Exercise description:
Return the data below exactly, but only from the line containing "Click the macro edit pencil icon" through the line containing "Instruction: Click the deny field label", with both of those lines included.

Task inputs:
#####

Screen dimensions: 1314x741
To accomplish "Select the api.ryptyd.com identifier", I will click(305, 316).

#####

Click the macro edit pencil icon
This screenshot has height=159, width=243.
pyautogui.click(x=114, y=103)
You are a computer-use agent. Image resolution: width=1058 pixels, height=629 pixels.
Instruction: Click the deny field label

#####

Exercise solution:
Click the macro edit pencil icon
This screenshot has height=159, width=243.
pyautogui.click(x=114, y=103)
You are a computer-use agent. Image resolution: width=1058 pixels, height=629 pixels.
Instruction: Click the deny field label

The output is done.